Darsaraee M, Kaveh S, Mani-Varnosfaderani A, Neiband M S
Chemometrics and Cheminformatics Laboratory, Department of Analytical Chemistry, Tarbiat Modares University, Tehran, Iran.
Department of Chemistry, Payame Noor University (PNU), Tehran, Iran.
J Biomol Struct Dyn. 2024 Oct;42(17):8781-8799. doi: 10.1080/07391102.2023.2248255. Epub 2023 Aug 20.
CC chemokine receptors (CCRs) form a crucial subfamily of G protein-linked receptors that play a distinct role in the onset and progression of various life-threatening diseases. The main aim of this research is to derive general structure-activity relationship (SAR) patterns to describe the selectivity and activity of CCR inhibitors. To this end, a total of 7332 molecules related to the inhibition of CCR1, CCR2, CCR4, and CCR5 were collected from the Binding Database and analyzed using machine learning techniques. A diverse set of 450 molecular descriptors was calculated for each molecule, and the molecules were classified based on their therapeutic targets and activities. The variable importance in the projection (VIP) approach was used to select discriminatory molecular features, and classification models were developed using supervised Kohonen networks (SKN) and counter-propagation artificial neural networks (CPANN). The reliability and predictability of the models were estimated using 10-fold cross-validation, an external validation set, and an applicability domain approach. We were able to identify different sets of molecular descriptors for discriminating between active and inactive molecules and model the selectivity of inhibitors towards different CCRs. The sensitivities of the predictions for the external test set for the SKN models ranged from 0.827-0.873. Finally, the developed classification models were used to screen approximately 2 million random molecules from the PubChem database, with average values for areas under the receiver operating characteristic curves ranging from 0.78-0.96 for SKN models and 0.75-0.89 for CPANN models.Communicated by Ramaswamy H. Sarma.

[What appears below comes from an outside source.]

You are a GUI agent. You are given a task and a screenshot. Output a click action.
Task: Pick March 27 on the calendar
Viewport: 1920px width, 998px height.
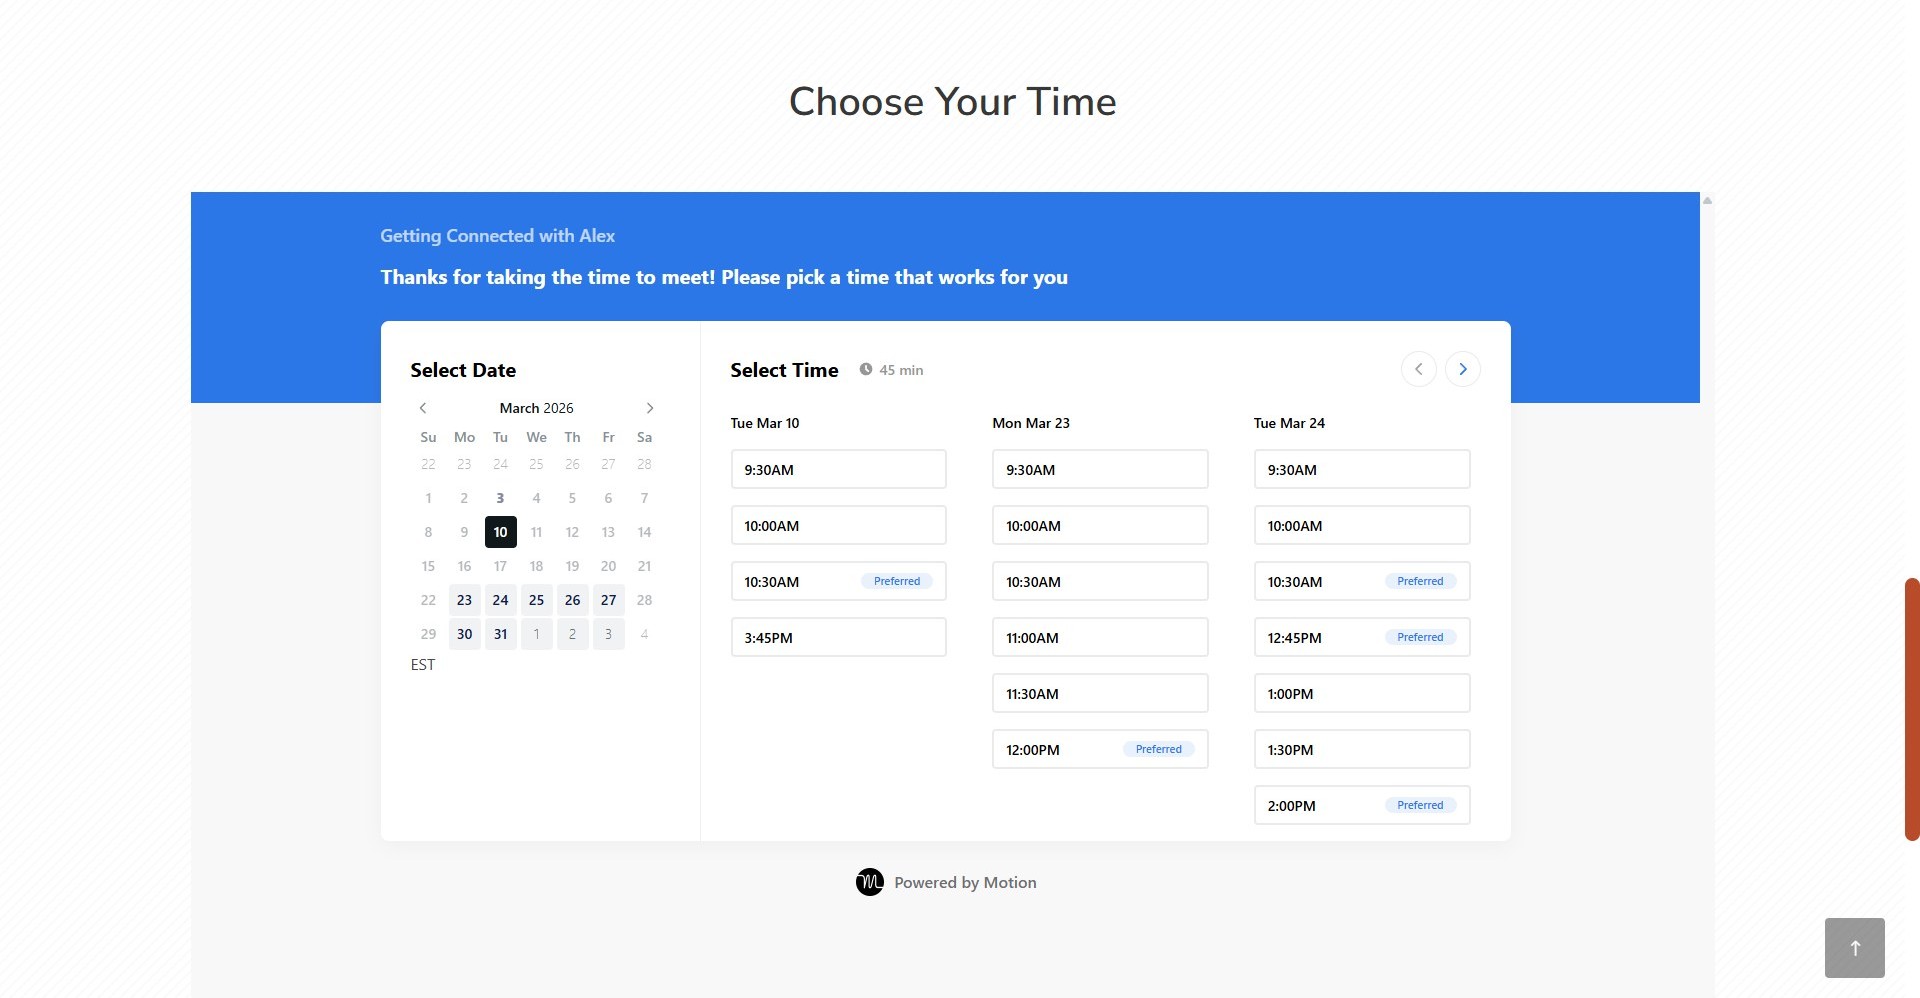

CC趋化因子受体(CCRs)构成了G蛋白偶联受体的一个关键亚家族,在各种危及生命的疾病的发生和发展中发挥着独特作用。本研究的主要目的是推导通用的构效关系(SAR)模式,以描述CCR抑制剂的选择性和活性。为此,从结合数据库中收集了总共7332个与CCR1、CCR2、CCR4和CCR5抑制相关的分子,并使用机器学习技术进行分析。为每个分子计算了450种不同的分子描述符,并根据其治疗靶点和活性对分子进行分类。采用投影中变量重要性(VIP)方法选择具有区分性的分子特征,并使用监督Kohonen网络(SKN)和反向传播人工神经网络(CPANN)开发分类模型。使用10倍交叉验证、外部验证集和适用域方法评估模型的可靠性和可预测性。我们能够识别区分活性和非活性分子的不同分子描述符集,并对抑制剂对不同CCR的选择性进行建模。SKN模型外部测试集预测的灵敏度范围为0.827 - 0.873。最后,使用开发的分类模型从PubChem数据库中筛选了约200万个随机分子,SKN模型的受试者操作特征曲线下面积平均值范围为0.78 - 0.96,CPANN模型为0.75 - 0.89。由拉马斯瓦米·H·萨尔马传达。